According to the report’s
authors, the only companies that showed some level of transparency in their
methodology to identify risks were Carrefour, Bel and Casino. Several fail to
even mention deforestation risks in their publications, while those that do
often omit more systematic analyses of its links to the company’s activities.
The report also found that action plans dedicated to soy are scarce. Some companies include soy in more general anti-deforestation plans, but with few details on the objectives, timetable and concrete actions to be taken.
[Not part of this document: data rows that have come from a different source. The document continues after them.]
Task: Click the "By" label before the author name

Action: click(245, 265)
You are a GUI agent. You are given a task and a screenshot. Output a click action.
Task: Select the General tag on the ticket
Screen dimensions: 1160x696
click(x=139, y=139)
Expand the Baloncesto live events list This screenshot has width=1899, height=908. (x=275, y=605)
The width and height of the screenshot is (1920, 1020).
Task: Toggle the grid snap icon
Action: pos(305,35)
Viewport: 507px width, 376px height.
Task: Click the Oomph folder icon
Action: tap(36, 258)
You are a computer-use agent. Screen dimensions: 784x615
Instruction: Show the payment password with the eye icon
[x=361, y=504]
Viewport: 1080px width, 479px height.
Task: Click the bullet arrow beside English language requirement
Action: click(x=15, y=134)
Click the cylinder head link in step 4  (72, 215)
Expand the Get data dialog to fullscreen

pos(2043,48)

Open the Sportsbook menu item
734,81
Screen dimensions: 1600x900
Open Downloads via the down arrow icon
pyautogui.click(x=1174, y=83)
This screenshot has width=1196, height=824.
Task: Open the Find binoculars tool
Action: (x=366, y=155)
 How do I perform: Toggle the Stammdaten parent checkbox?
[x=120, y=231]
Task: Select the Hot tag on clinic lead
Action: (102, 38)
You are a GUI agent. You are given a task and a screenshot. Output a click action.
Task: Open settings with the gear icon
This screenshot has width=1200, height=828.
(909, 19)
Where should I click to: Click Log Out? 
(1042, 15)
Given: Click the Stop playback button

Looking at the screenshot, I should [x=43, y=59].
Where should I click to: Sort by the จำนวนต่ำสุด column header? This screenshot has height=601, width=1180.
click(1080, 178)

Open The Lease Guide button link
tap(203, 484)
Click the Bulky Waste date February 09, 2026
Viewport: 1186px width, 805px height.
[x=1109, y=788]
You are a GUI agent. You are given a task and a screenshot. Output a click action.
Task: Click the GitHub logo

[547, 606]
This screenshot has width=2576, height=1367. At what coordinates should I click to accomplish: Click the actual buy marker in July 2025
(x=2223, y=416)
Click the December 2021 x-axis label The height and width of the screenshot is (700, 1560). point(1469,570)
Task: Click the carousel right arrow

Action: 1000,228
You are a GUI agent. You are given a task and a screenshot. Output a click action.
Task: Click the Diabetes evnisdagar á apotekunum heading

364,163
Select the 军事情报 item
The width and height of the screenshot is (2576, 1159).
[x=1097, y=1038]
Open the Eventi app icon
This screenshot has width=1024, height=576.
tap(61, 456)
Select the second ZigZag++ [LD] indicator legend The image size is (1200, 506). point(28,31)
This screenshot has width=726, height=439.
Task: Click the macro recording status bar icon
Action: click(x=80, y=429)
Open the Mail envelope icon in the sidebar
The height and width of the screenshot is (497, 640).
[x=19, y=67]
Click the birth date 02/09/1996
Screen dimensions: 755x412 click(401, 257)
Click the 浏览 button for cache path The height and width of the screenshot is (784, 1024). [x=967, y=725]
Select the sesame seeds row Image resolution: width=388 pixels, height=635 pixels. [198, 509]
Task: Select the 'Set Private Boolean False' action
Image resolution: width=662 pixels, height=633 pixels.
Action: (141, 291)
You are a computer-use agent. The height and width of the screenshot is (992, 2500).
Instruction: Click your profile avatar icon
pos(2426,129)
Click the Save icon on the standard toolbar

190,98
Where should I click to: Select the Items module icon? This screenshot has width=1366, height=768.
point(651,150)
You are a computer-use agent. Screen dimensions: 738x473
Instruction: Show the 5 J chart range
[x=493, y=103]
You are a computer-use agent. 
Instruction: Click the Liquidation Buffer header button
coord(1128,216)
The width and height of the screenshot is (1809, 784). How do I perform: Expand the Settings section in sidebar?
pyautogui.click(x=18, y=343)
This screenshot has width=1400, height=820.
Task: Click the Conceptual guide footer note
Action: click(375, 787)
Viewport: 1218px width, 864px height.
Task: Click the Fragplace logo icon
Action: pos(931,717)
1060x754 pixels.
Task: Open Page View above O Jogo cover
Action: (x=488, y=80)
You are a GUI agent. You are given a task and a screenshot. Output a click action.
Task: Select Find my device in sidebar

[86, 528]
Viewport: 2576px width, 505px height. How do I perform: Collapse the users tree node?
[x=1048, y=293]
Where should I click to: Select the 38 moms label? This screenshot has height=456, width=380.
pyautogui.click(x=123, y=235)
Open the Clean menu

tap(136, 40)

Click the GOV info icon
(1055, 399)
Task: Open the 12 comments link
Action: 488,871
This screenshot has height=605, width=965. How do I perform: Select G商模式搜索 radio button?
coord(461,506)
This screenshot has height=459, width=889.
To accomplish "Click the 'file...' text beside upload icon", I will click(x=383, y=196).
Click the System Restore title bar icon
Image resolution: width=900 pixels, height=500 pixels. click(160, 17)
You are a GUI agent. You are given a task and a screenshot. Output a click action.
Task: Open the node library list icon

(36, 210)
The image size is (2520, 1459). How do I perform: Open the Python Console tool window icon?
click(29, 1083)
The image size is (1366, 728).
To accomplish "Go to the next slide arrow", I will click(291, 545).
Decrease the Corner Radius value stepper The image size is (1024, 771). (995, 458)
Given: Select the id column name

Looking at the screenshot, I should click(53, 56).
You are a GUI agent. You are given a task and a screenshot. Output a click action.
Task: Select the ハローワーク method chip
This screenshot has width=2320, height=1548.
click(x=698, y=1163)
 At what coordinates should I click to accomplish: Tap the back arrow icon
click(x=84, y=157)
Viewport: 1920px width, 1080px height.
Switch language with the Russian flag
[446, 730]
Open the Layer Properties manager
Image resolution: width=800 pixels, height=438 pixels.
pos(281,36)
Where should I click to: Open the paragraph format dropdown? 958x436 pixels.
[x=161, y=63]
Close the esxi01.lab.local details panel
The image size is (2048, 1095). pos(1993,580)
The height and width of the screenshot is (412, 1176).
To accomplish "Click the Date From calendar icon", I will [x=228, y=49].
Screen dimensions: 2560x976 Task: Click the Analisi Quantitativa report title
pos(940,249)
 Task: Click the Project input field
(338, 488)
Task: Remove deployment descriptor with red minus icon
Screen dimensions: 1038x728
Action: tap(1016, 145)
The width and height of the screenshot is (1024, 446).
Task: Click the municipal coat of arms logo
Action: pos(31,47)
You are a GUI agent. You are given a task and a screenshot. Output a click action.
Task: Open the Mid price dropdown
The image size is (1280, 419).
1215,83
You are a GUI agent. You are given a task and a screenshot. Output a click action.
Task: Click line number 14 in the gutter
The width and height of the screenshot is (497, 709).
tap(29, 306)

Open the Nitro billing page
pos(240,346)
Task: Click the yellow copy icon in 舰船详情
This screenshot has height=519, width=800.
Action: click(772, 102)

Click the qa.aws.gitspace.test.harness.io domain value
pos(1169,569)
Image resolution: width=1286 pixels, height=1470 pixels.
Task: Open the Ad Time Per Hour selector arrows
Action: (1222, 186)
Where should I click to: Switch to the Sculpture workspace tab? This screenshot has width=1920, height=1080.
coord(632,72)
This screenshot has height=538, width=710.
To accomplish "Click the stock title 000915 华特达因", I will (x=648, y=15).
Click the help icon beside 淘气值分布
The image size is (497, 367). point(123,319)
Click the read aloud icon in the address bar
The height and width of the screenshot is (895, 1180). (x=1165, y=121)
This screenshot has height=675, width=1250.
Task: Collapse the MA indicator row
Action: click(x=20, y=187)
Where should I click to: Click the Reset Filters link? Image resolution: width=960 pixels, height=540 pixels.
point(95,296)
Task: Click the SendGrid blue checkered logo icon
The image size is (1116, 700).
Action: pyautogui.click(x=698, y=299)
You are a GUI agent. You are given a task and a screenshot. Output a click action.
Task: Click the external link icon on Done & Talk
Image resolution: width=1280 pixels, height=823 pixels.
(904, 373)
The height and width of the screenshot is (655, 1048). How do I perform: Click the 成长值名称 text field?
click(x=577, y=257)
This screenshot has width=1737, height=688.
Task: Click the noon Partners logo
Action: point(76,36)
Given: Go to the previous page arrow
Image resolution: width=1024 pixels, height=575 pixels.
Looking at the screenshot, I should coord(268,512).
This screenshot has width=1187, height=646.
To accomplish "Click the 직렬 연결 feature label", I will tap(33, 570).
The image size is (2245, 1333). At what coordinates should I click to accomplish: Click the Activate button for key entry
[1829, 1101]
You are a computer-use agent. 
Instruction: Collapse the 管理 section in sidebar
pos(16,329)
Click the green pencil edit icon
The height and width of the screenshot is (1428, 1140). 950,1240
Few companies appear to be drastically changing
procurement practices or reducing soybean dependence, for example by
blacklisting non-compliant suppliers or developing alternative sources of
livestock feed.
In March 2018 Mighty Earth
published The
Avoidable Crisis showing how soy production for European animal feed,
traded by giants Cargill, Bunge and ADM, is driving large-scale deforestation
across the Gran Chaco –
South America’s largest expanse of forest – in Paraguay and Argentina.
Given the companies’ poor
performances, Mighty Earth, Nature Environment and Sherpa are considering
lawsuits as an option to force the firms’ compliance with the law.
Sherpa director Sandra
Cossart said:
“Since the adoption of the law of due diligence, companies can no longer ignore
the risks of human rights and environmental damage in their supply chain. […]
In the coming weeks, the companies concerned will have to justify that they
have implemented appropriate measures, […] failing of which can expose them to
legal action.”
The three organisations argue that replicating the Amazon soy moratorium for other biomes in South America could help prevent further deforestation of the continent’s forests and savannas.
The Amazon moratorium is an agreement signed in 2006 by major soy traders that has helped drastically reduce deforestation linked to soy production in the region.
The world’s largest soy companies have been reluctant to sign up to
similar agreements covering the Cerrado and the Gran Chaco.
Nonetheless, the report’s
authors argue voluntary agreements will only go so far. They have called
on French authorities to monitor compliance with the law and push for ambitious
EU-level legislation on monitoring and curbing deforestation linked to European
imports of soy, palm oil, beef, cocoa and other commodities.
The call lends support to the
recent criticism by NGOs of the EU’s focus on voluntary private sector action
in its upcoming action plan on deforestation. NGOs – including Earthsight –
have argued that this
approach is misguided and would fail, and are calling for legally binding
regulations to be placed at the heart of the EU’s plan instead.